El más sabio de entre los sabios.

Tao Shi y él no eran más que sombras siguiendo su estela.

Continuó mirando hacia poniente un poco más. La hora de la verdad estaba próxima. De su verdad. La reunión con los cuatro señores.

¿Y si ninguno daba con la clave del enigma?

¿Y si todos eran tan estúpidos como para no darse cuenta de…?

¿Quién gobernaría entonces los cinco reinos y se sentaría en el milenario trono del Reino Sagrado?

No, por lo menos uno…

Uno.

Escuchó un ruido a su espalda y volvió la cabeza. Se encontró con el viejo general Lian. No le veía desde el día de la muerte de Tao Shi, cuando convocó la prueba. Había liberado a sus hombres. Todos volvían a sus casas. Un ejército menos. Pero quedaban los de los cuatro señores. Si cualquiera de ellos se volvía loco y desataba los perros de la guerra, todo habría sido inútil.

—General —lo saludó.

—No me llames así —le pidió él—. Ya no soy más que un ciudadano, como cualquiera.

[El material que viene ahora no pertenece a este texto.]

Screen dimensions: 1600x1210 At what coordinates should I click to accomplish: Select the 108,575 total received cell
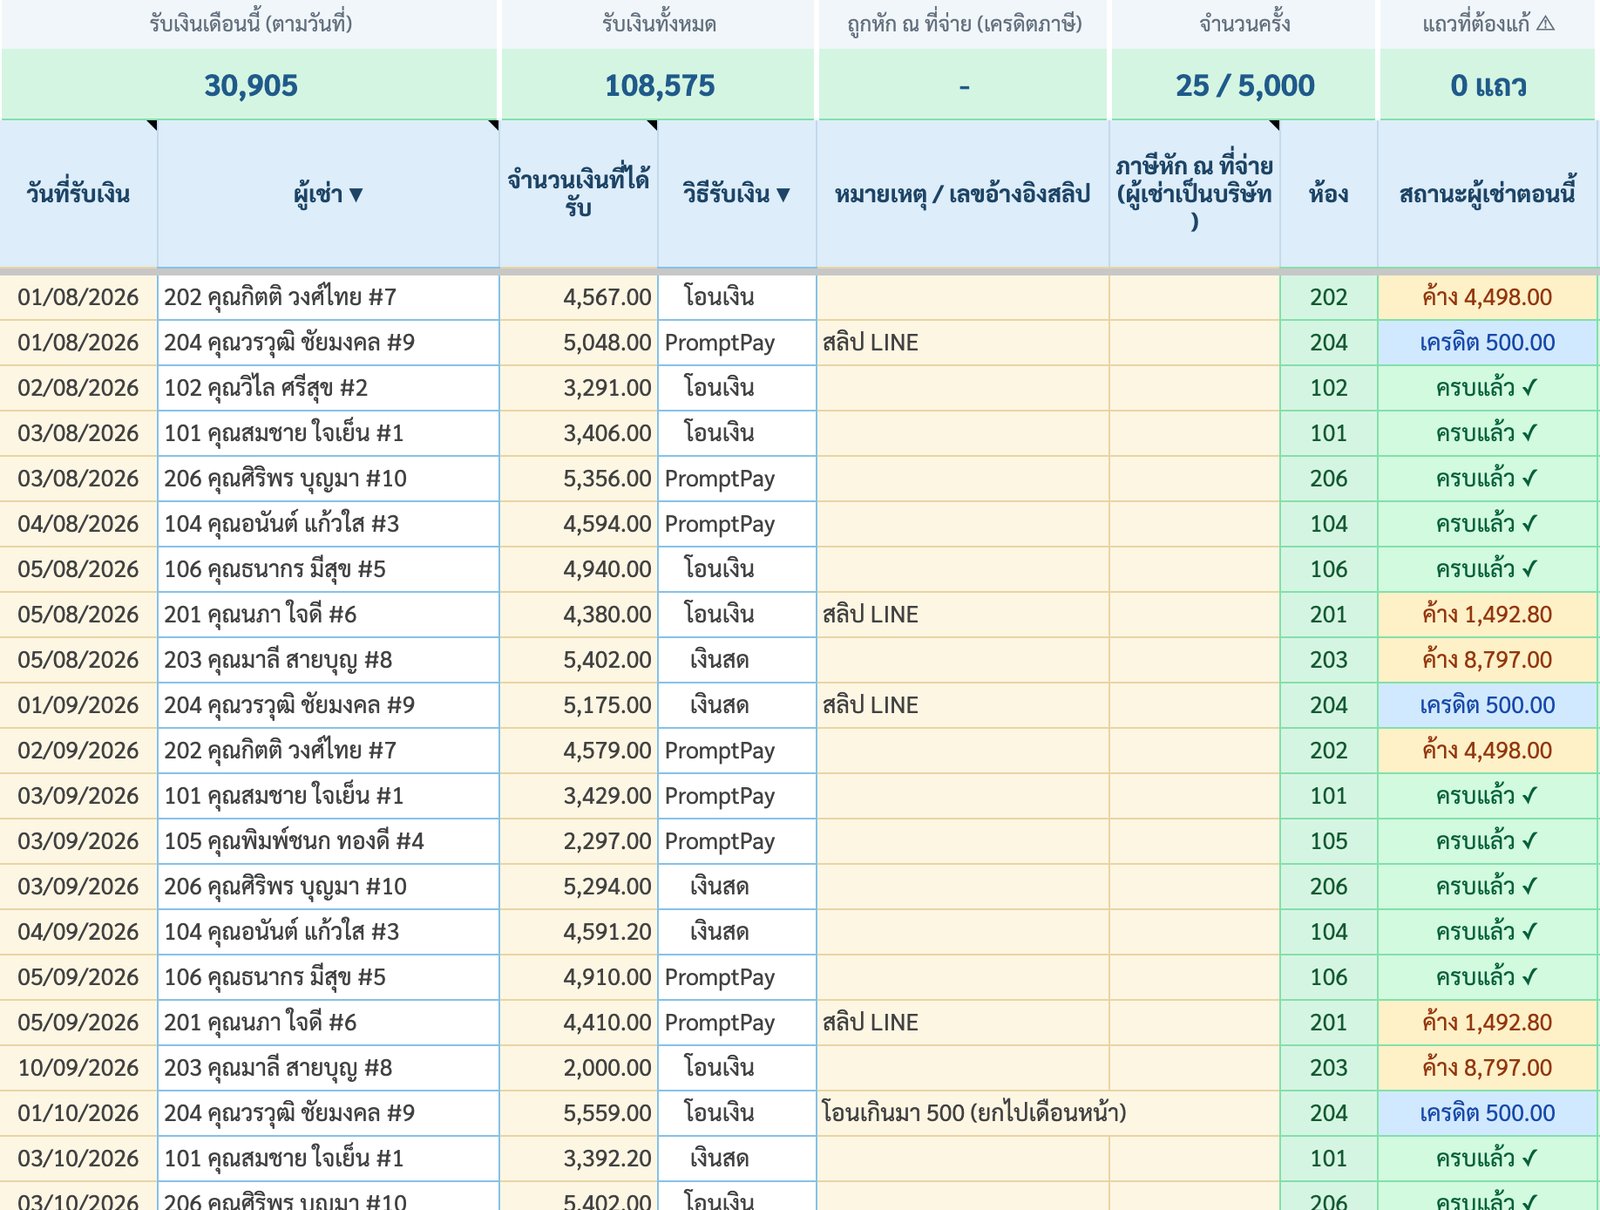click(x=659, y=85)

—Sabes que no es cierto —le contradijo Sen Yi—. Fuiste un héroe, y gracias a ti los cinco reinos no se han visto sometidos al reinado de Tao Shi.

—Tú habrías acabado con él.

—No. Era más fuerte. Le mataste y salvaste a todos.

Lian bajó la cabeza, como si le molestase que se hablase de él.

—¿Puedo preguntarte algo, mago?

—Claro.

—¿Crees que alguno lo conseguirá?

—No lo sé —suspiró.

—¿Tan difícil es la prueba?

—No, al contrario. Pero cada cual ha de mirar en su interior para resolverla, y ser sincero.

—Conozco a Jing Mo y a Zhong Min. Son mezquinos. Lo he comprobado en los días que siguieron a su victoria en Nantang. Intrigan, mienten, conspiran… Zhuan Yu desató la guerra, la perdió, y eso le convierte en un resentido. El único que me merece confianza y respeto es Gong Pi.

—¿Puedo preguntarte algo yo?

—Sí.

—¿Seguirás siendo leal, supere la prueba quien la supere?

—¿Lo dudas acaso?

—No, pero quiero oírtelo decir.

—Seré leal a mi pueblo, al trono, a la legalidad, como lo fui siempre.

—Para mí es suficiente. Gane quien gane, te necesitará aquí, a su lado.

—¿Y tú?

—Yo debo retirarme.

—¿Por qué? —se extrañó Lian.

—Ya hubo un mago en la corte, y hasta un oráculo. Mi sitio está muy lejos de aquí.

—¿Dónde?

Sen Yi levantó el brazo derecho y, con la palma de la mano extendida hacia arriba, le mostró el mundo que se veía al otro lado del ventanal.

—La tierra se muere.

—No, pronto volverá a la vida.

—¿Cómo lo sabes?

—Lo sé —siguió mirando a poniente—. La energía del mundo me lo dice.

—Eres extraño —consideró el viejo militar.

—Soy mago —sonrió él.

—No, la magia no existe. Solo eres un hombre capaz de manipular la energía.

Sen Yi le miró con agrado.

—Deberías ser el nuevo emperador —dijo orgulloso.

—No puedo.

—Lo sé, pero deberías.

—Los militares no podemos ser buenos gobernantes.

—¿Por qué?

—Porque solo sabemos mandar.

Se hizo el silencio. Lo mantuvieron mientras el sol declinaba y el firmamento se llenaba de colores vivos. Ante aquella imagen, parecía absurdo pensar en la muerte de la naturaleza.

—Sea como sea, el momento ha llegado —dijo Sen Yi—. Mañana al amanecer tendremos un nuevo emperador.